YOUR TASK:
Render the stretch of items from the line containing "Task: Toggle bold formatting" through the line containing "tap(59, 393)" as a numbered list, skipping any blank lines. Leave the pictures out.

Items excerpted from a collection:
========================================

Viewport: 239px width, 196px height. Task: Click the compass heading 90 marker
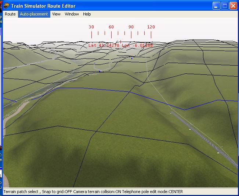(x=131, y=27)
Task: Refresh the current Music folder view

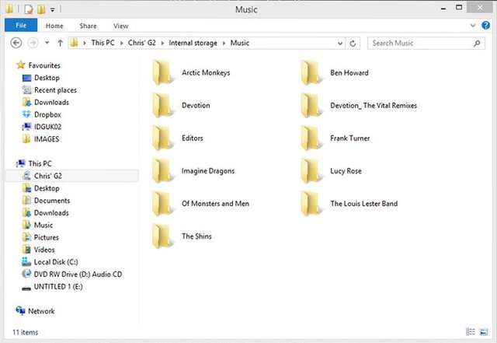Action: [x=353, y=43]
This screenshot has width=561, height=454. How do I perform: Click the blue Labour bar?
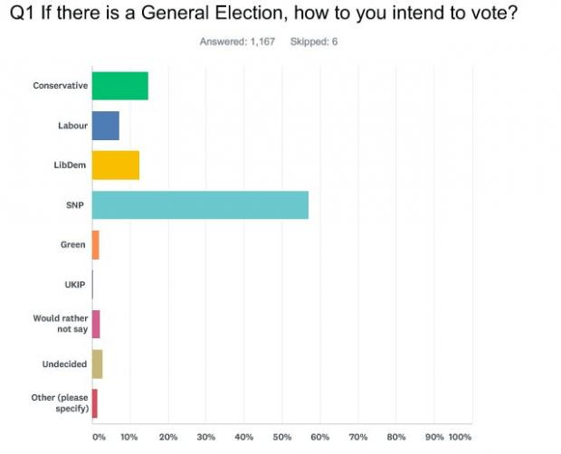(106, 126)
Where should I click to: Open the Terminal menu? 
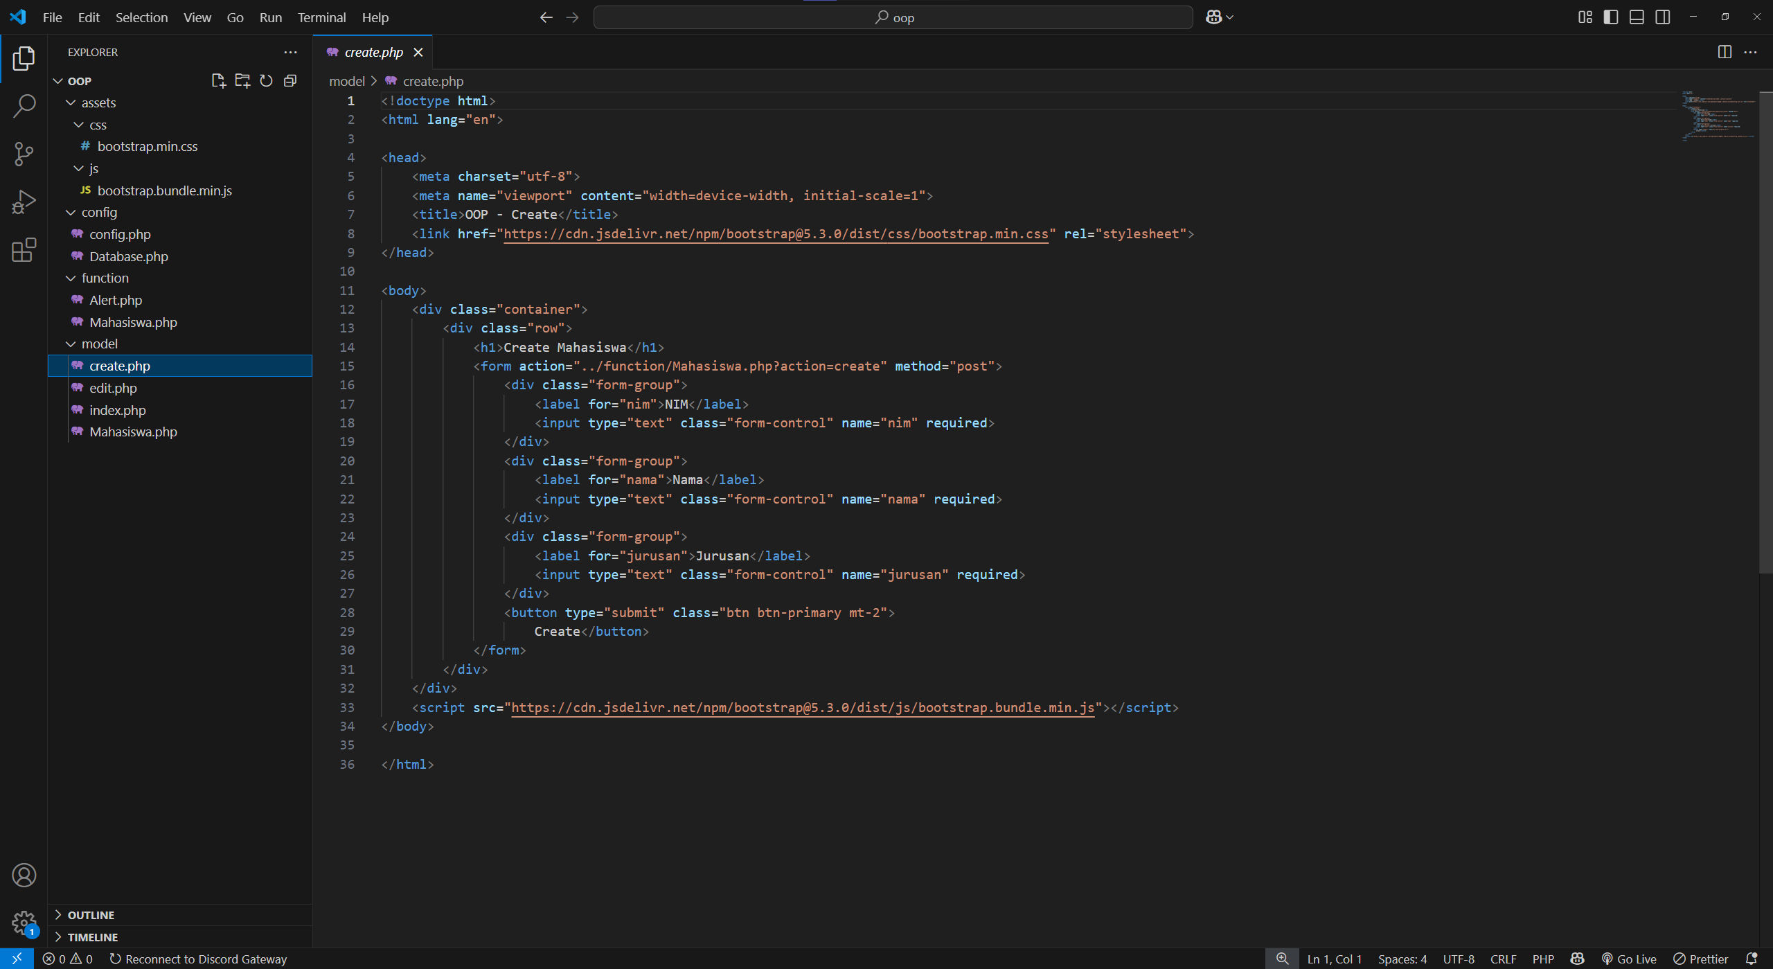pos(321,17)
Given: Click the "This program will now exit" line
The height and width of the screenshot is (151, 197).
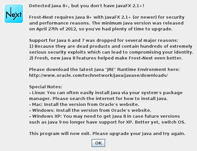Looking at the screenshot, I should [107, 134].
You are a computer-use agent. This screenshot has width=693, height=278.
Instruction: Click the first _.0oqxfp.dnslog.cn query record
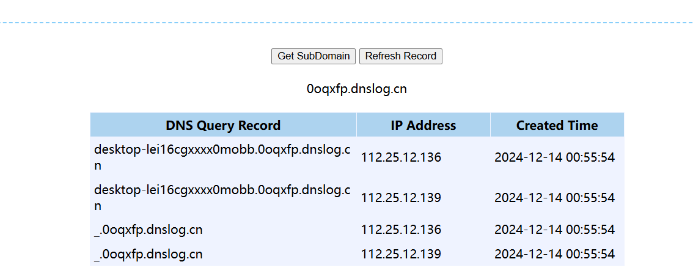pos(149,230)
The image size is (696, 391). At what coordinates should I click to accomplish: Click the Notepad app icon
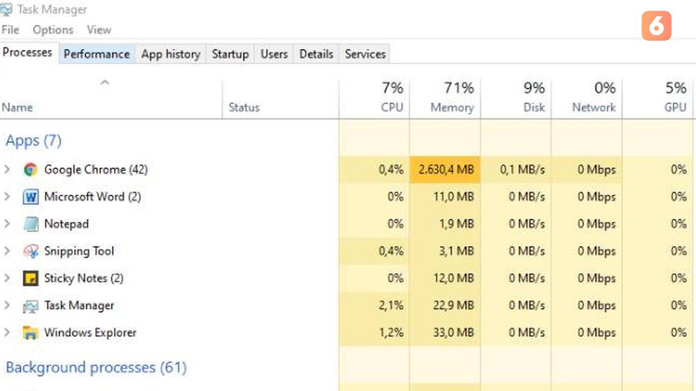tap(30, 224)
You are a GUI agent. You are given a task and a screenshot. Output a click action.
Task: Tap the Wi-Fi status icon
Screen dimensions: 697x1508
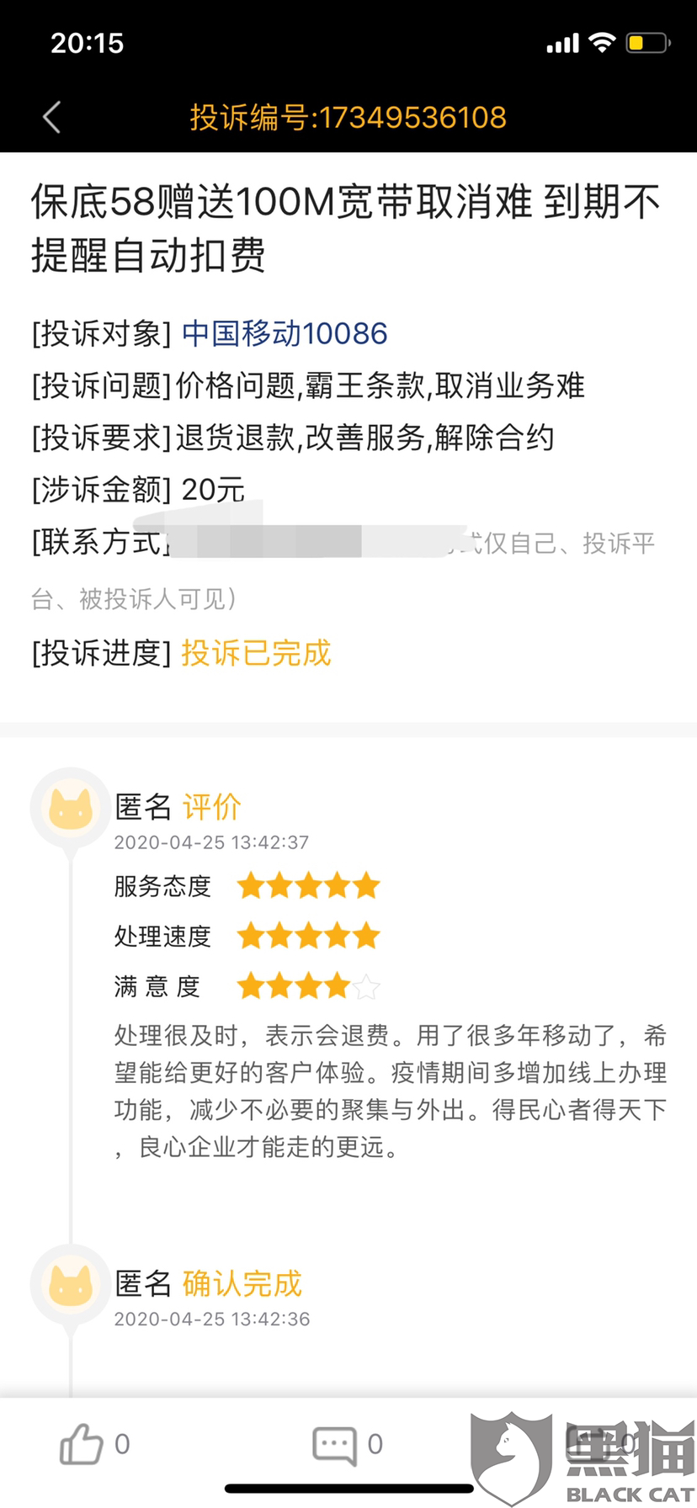coord(602,43)
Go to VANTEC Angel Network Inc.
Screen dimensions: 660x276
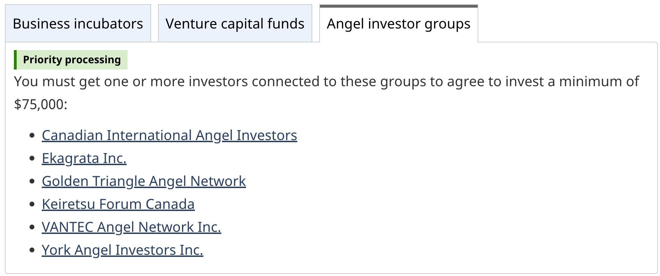tap(131, 227)
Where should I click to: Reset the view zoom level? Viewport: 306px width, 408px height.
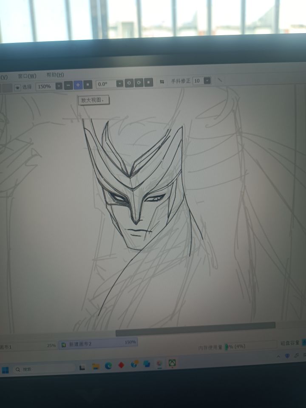point(88,85)
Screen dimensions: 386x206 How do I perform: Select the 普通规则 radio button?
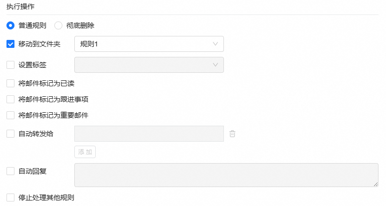[10, 25]
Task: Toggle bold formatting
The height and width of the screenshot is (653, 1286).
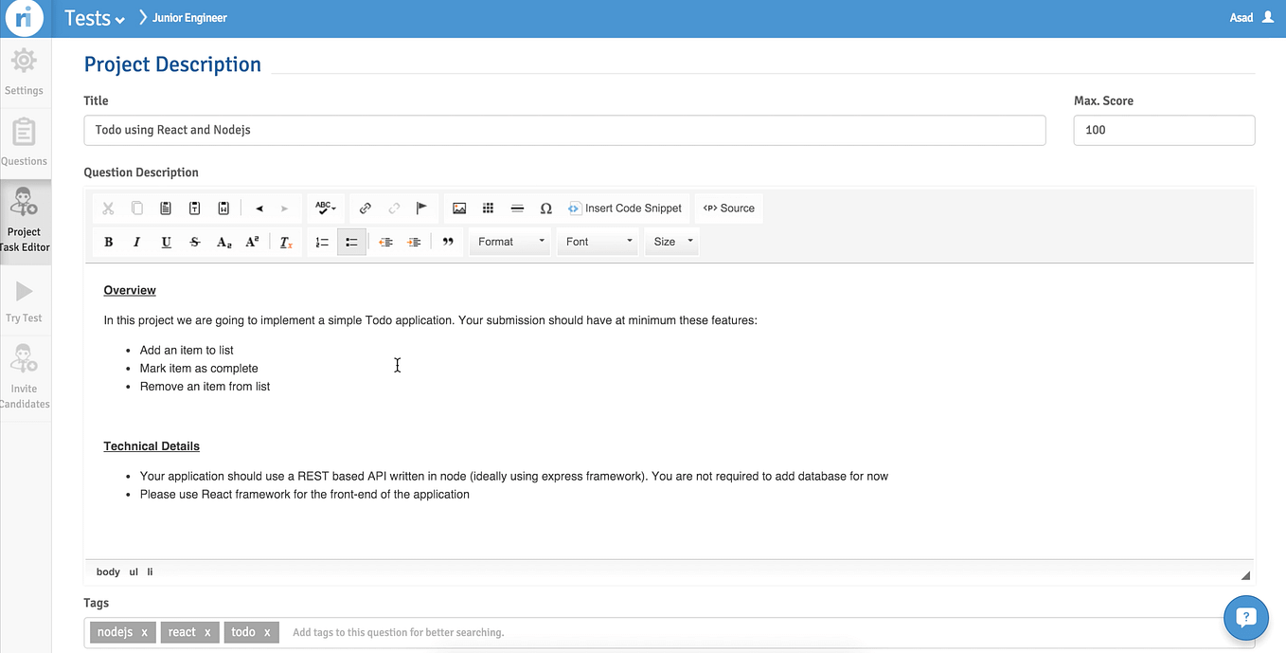Action: (108, 241)
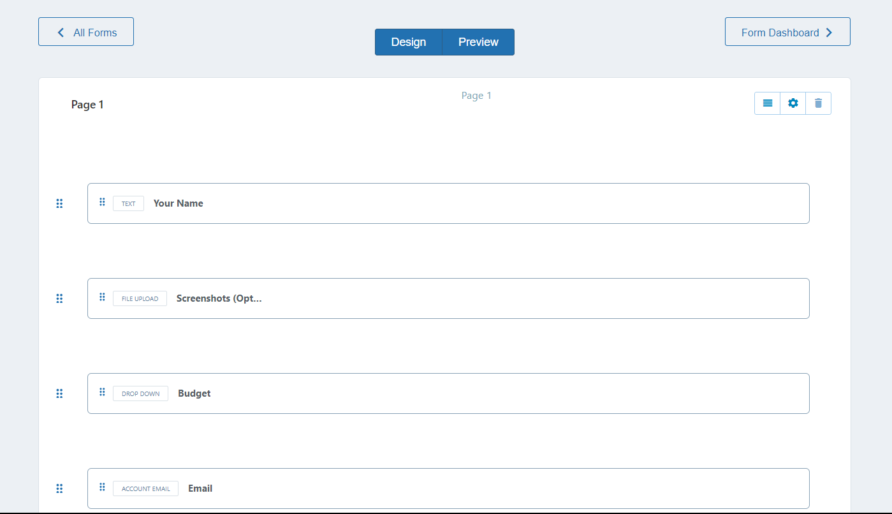Click the outer drag dots beside Budget
This screenshot has width=892, height=514.
tap(59, 393)
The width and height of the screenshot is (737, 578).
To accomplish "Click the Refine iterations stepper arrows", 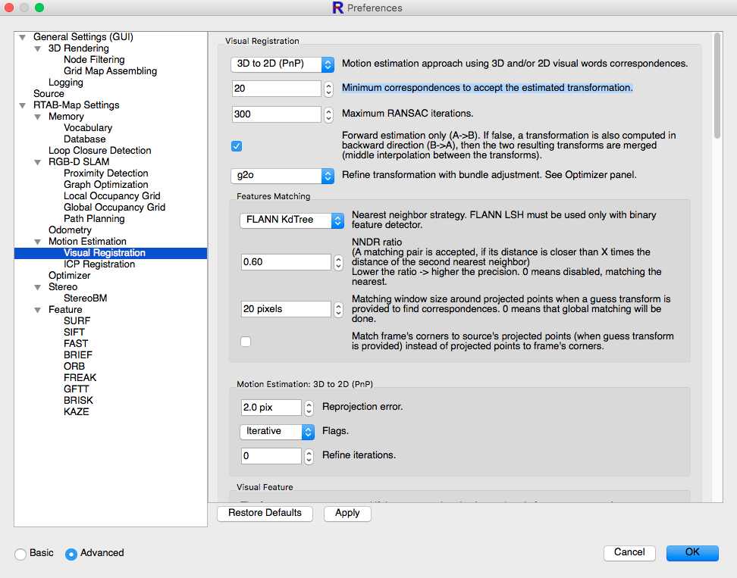I will coord(309,456).
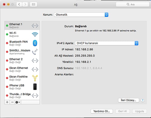The image size is (151, 118).
Task: Select Thunde...t Bridge service
Action: pos(22,96)

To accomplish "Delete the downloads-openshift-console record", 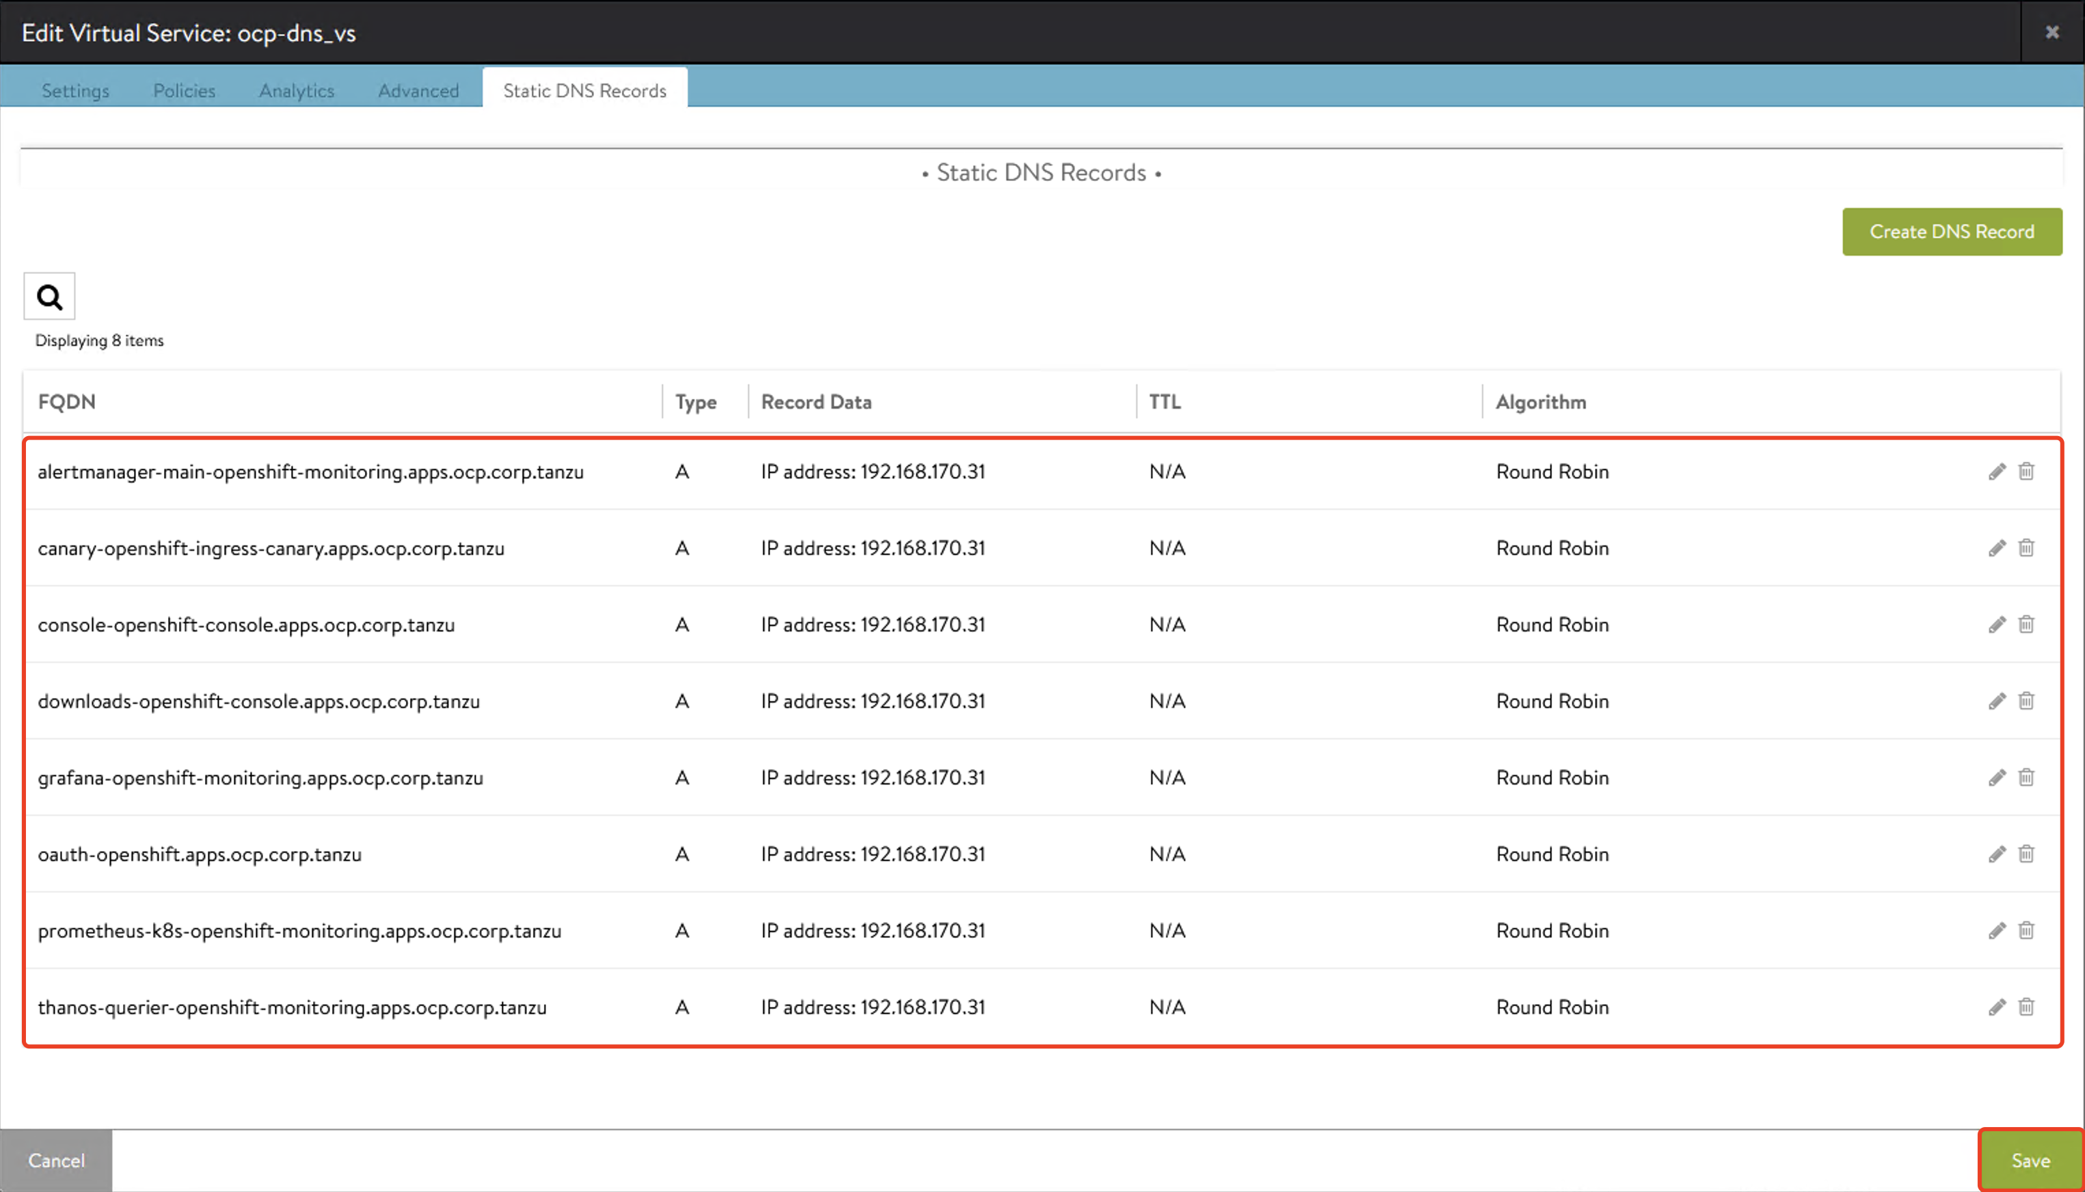I will (2026, 701).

========================================

SOLUTION FOR THIS PROBLEM:
1. Task: Toggle bold formatting
2. The height and width of the screenshot is (653, 1286).
3. Action: (108, 241)
4. Click the outer drag dots beside Budget
5. This screenshot has width=892, height=514.
6. tap(59, 393)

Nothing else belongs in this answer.